Cash-to-GDP ratio close to pre-Nov ’16 demonetisation levels
Less than 18-months after demonetisation, the cash-to-GDP ratio is back to the levels seen before the ban on high-denomination currency notes announced in November 2016.
Published: 04th May 2018 03:15 AM | Last Updated: 04th May 2018 05:13 AM | A+A A-

Image for representational purpose only. (Photo | PTI)
MUMBAI: Less than 18-months after demonetisation, the cash-to-GDP ratio is back to the levels seen before the ban on high-denomination currency notes announced in November 2016. As a percentage of GDP, currency in circulation was at 11.3 per cent as on April 27. This is close to the pre-demonetisation levels of 11.5-12 per cent of GDP, according to Nomura Global Research. Prior to the note ban, currency in circulation stood at Rs 17.98 lakh crore, or close to 12 per cent of GDP.

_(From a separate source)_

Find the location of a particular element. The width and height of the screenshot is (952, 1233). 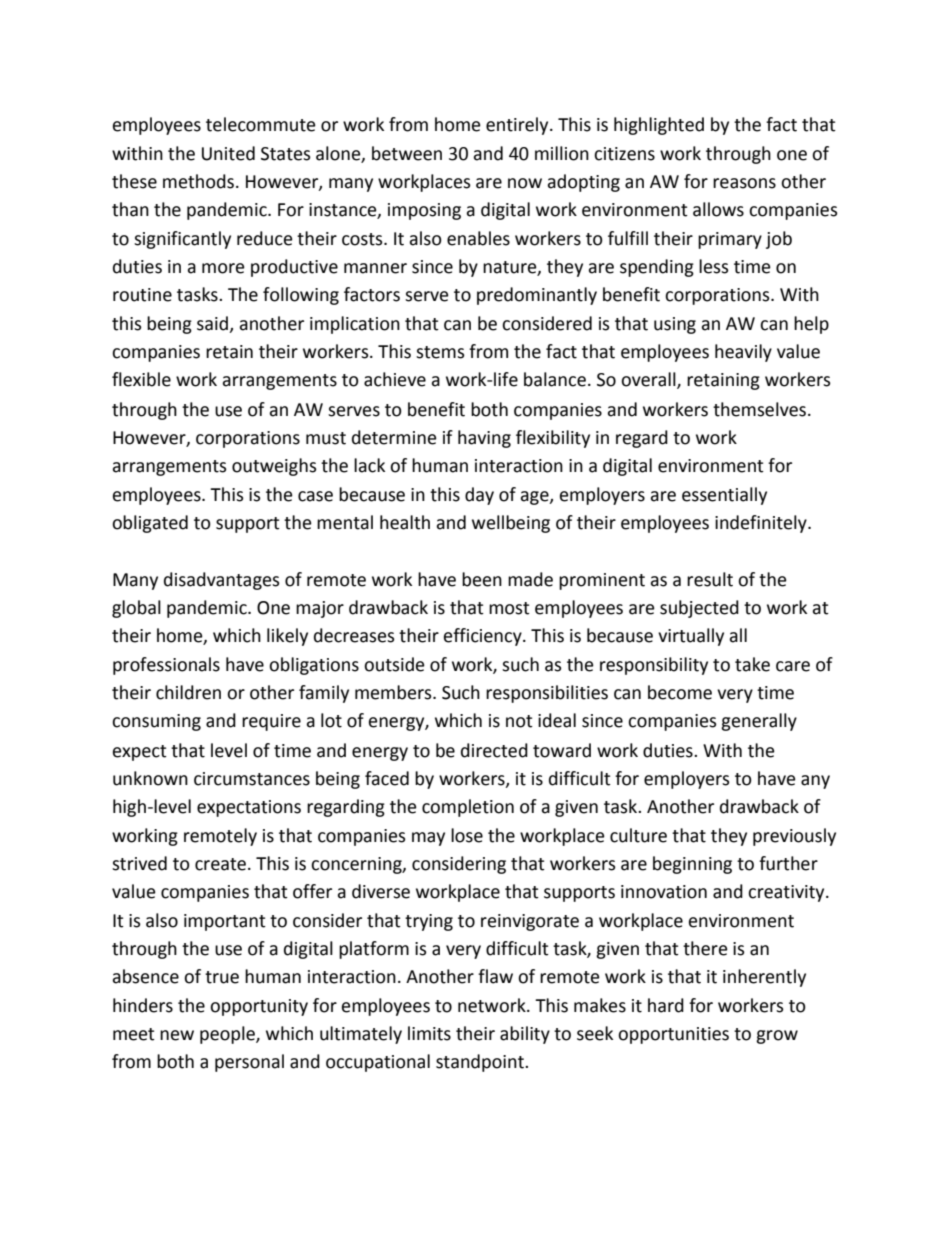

“A number of factors have contributed to the rise. The initial pick-up in 2017 was largely due to remonetisation. More recently, increased demand for cash is likely due to factors such as faster pick-up in nominal activity and the upcoming elections in Karnataka,” Nomura said in a note issued on Thursday.

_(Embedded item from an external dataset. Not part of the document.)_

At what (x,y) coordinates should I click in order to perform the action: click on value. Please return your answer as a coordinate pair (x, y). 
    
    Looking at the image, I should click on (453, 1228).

A high cash-to-GDP ratio implies that more transactions are being carried out using physical currency.
The absence of cash hoarding and increased adoption of digital payments alternatives would have helped in reducing the cash component in the economy, but “current trends look to have belied those expectations”, Nomura said.

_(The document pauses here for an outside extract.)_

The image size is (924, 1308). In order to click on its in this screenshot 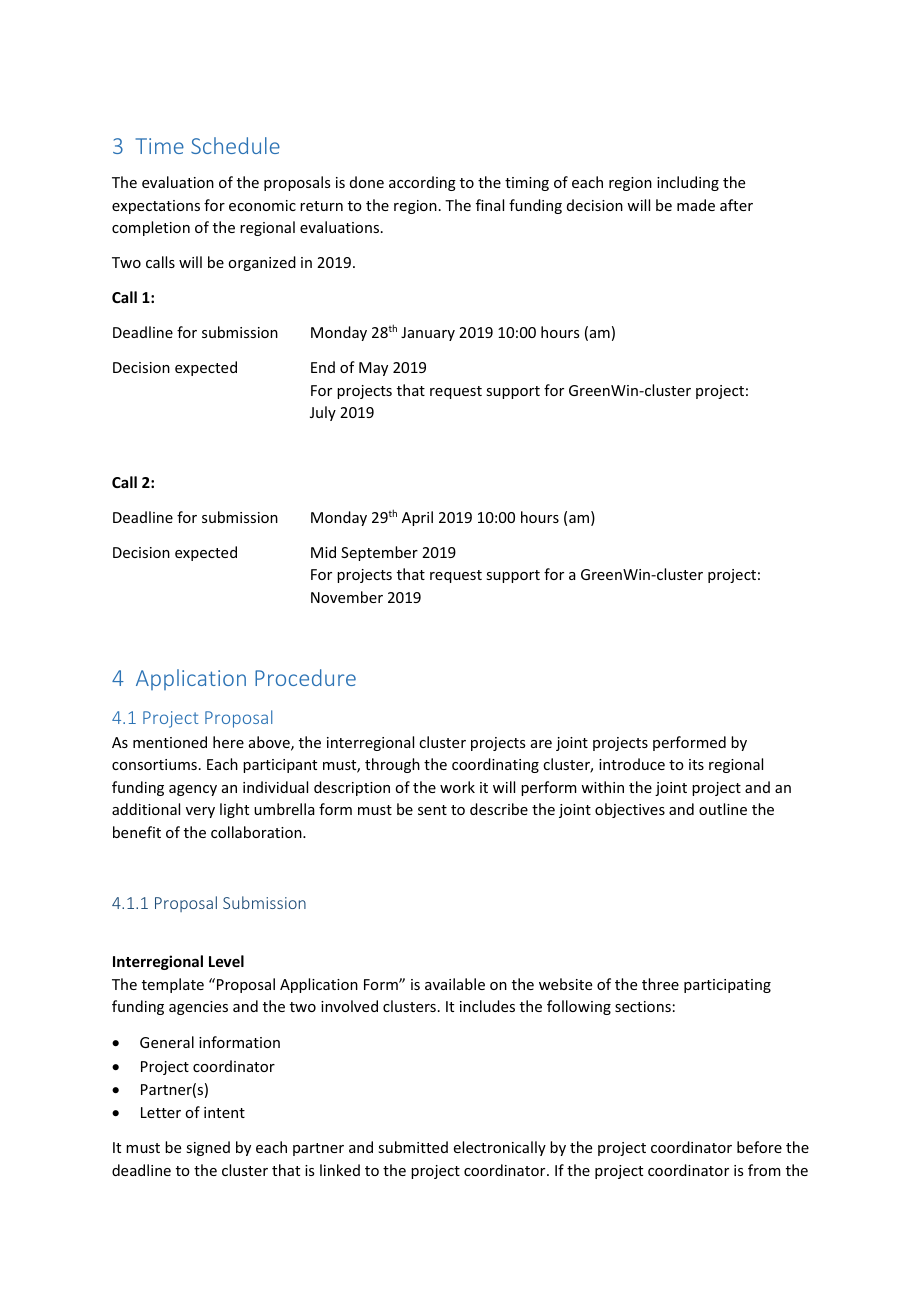, I will do `click(696, 764)`.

The latest data from RBI show that currency in circulation is now at Rs 19 lakh crore. In fact, the central bank has been pumping more money into the system over the last few weeks.
While the weekly growth of additional currency coming into circulation was at an average 0.6 per cent between January and March, April saw rapid growth, clearly to make up for the cash shortage and rising demand.
For instance, between April 20 and 27, currency in circulation grew by 4 per cent. A week before, it was over 3 per cent.